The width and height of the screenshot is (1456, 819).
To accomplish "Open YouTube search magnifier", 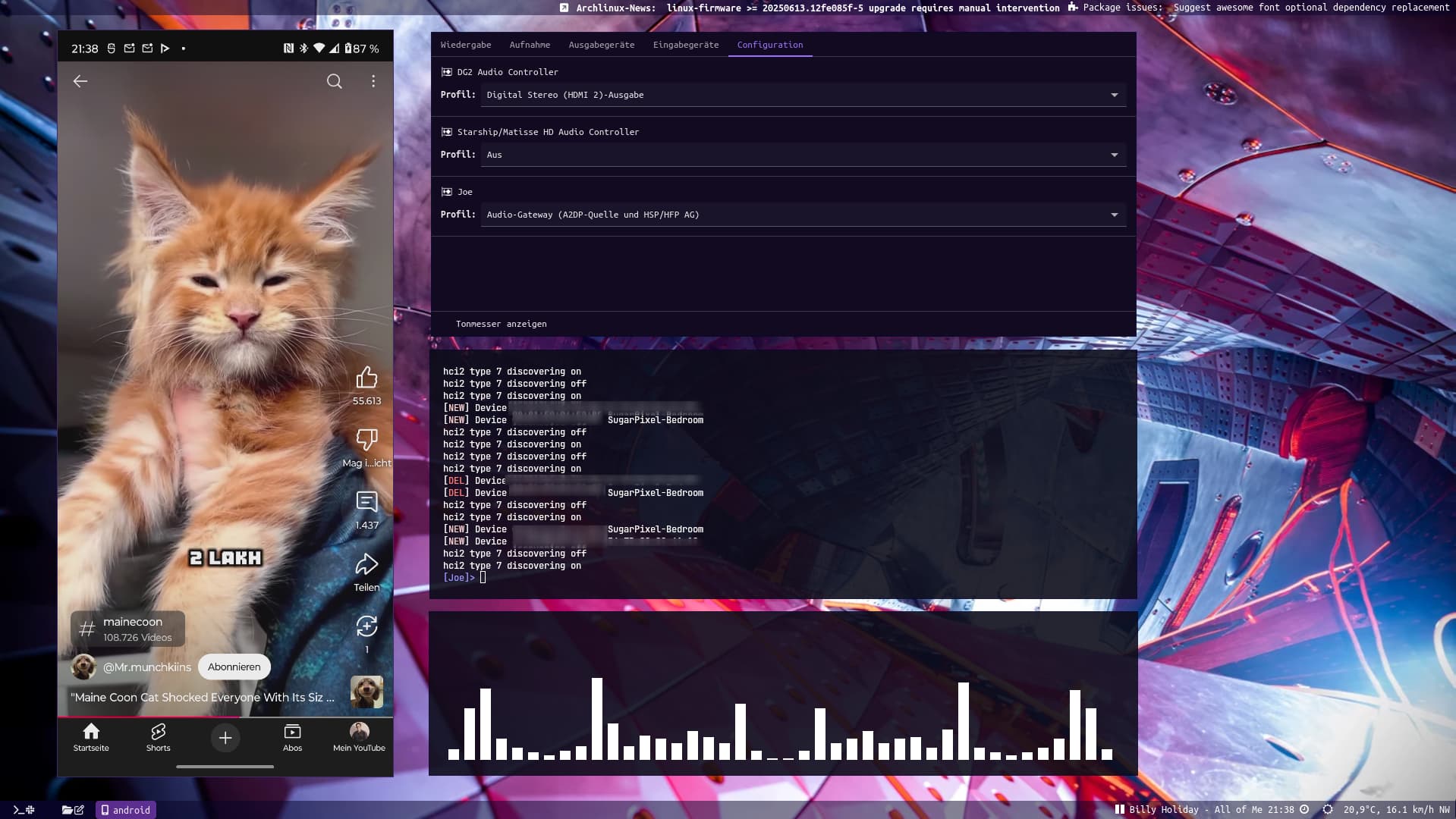I will (334, 81).
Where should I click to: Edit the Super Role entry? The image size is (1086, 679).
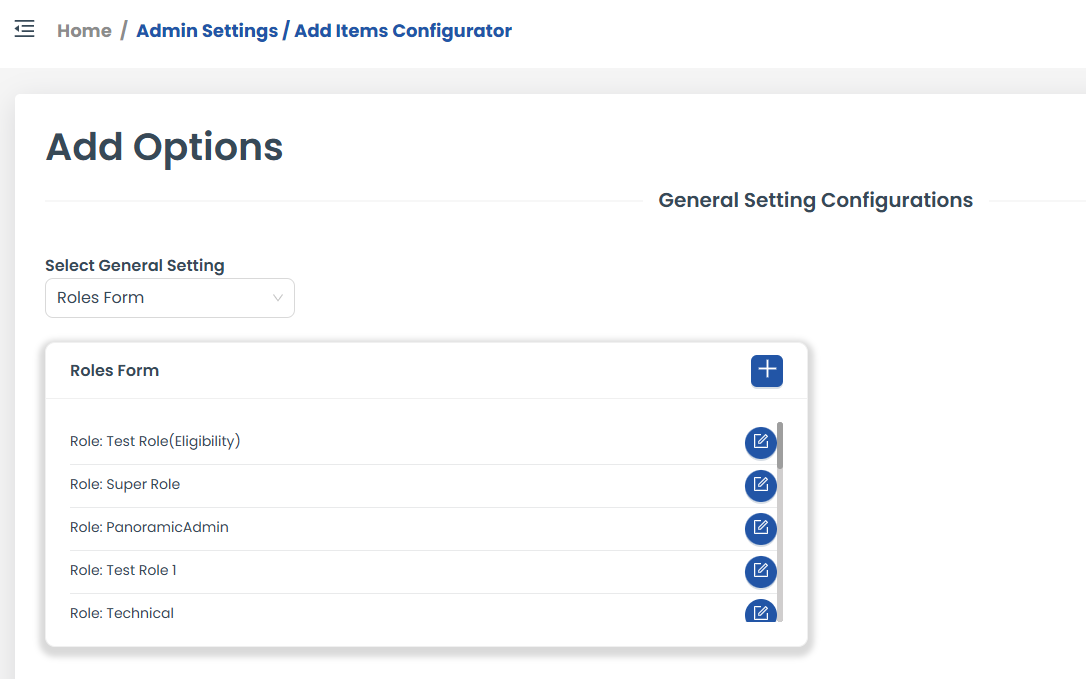coord(760,485)
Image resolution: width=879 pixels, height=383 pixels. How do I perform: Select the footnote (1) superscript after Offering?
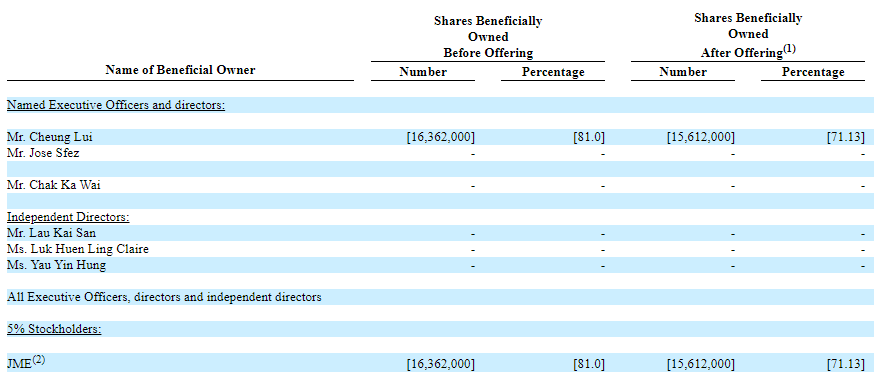click(789, 49)
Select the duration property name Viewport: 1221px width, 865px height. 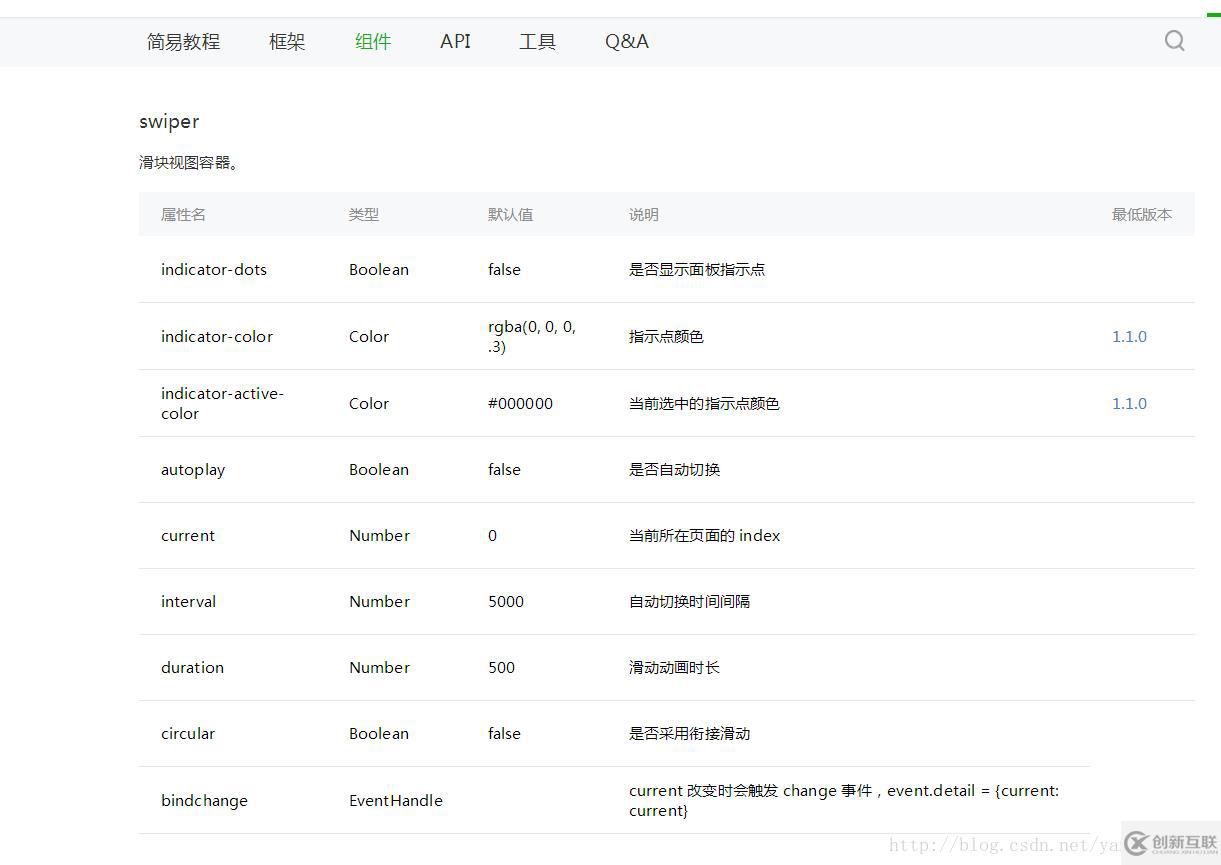pos(192,667)
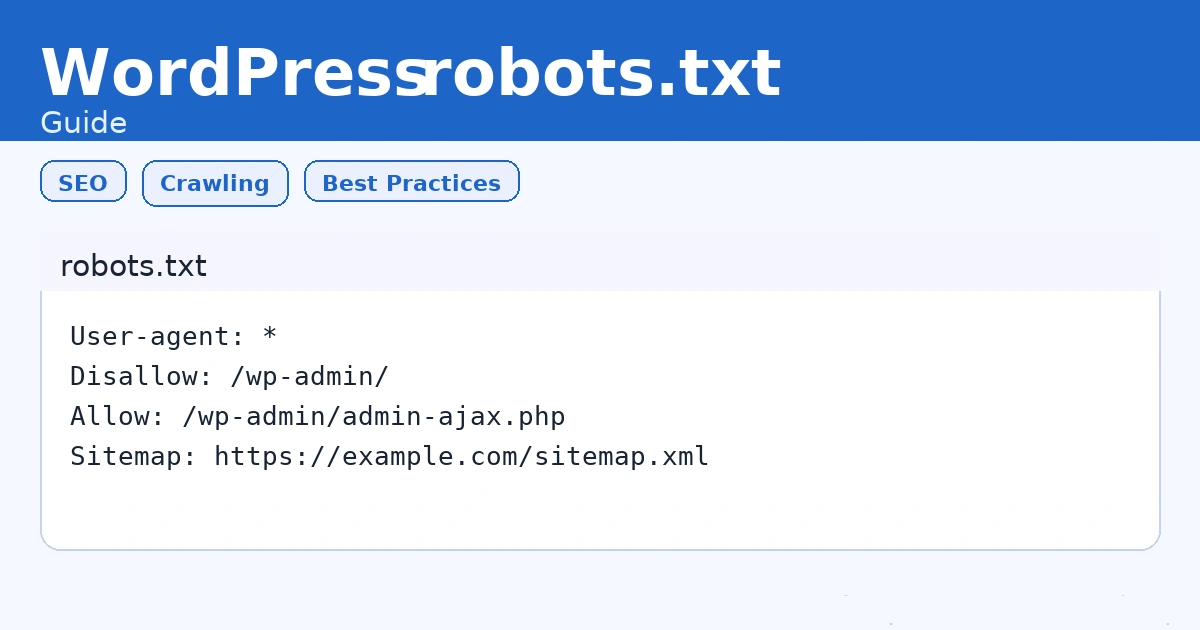This screenshot has height=630, width=1200.
Task: Open the Best Practices tag
Action: coord(411,183)
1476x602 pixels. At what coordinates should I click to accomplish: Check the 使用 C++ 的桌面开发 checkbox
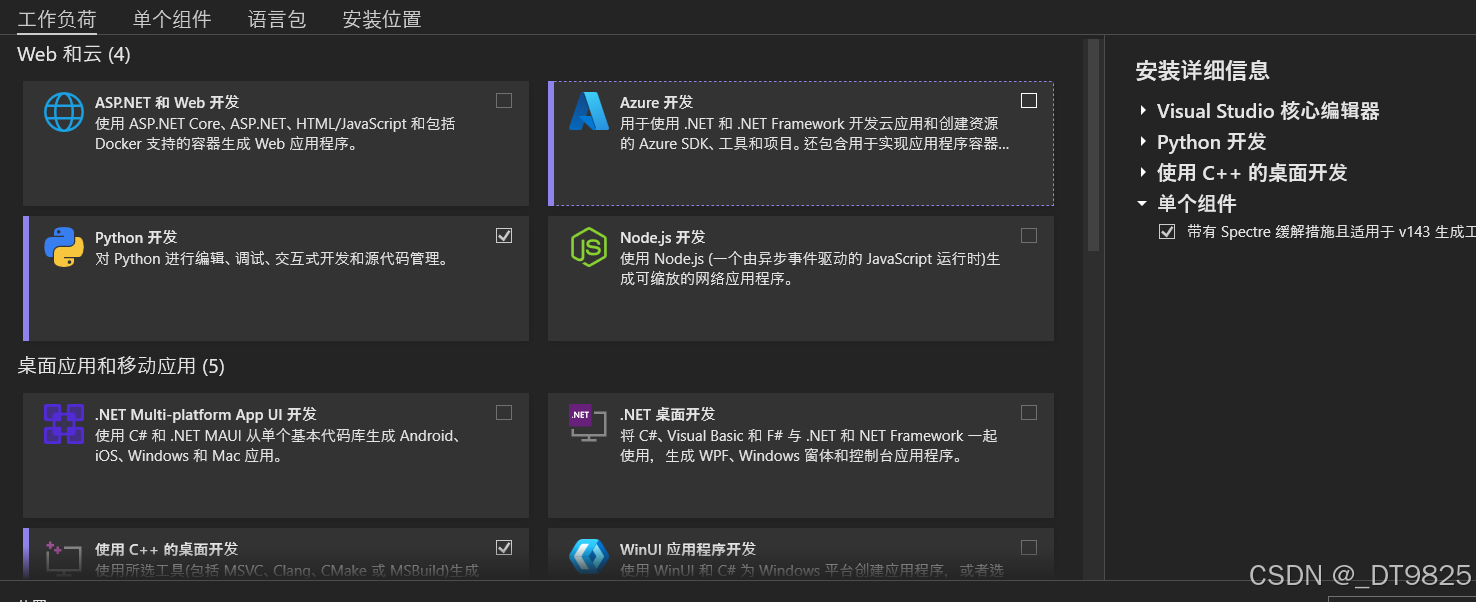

# Given instruction:
Copy out every line above that contains the word "pixels", matching case exactly.

# Final result:
Image resolution: width=879 pixels, height=383 pixels. How do I perform: Select the footnote (1) superscript after Offering?
1476x602 pixels. At what coordinates should I click to accomplish: Check the 使用 C++ 的桌面开发 checkbox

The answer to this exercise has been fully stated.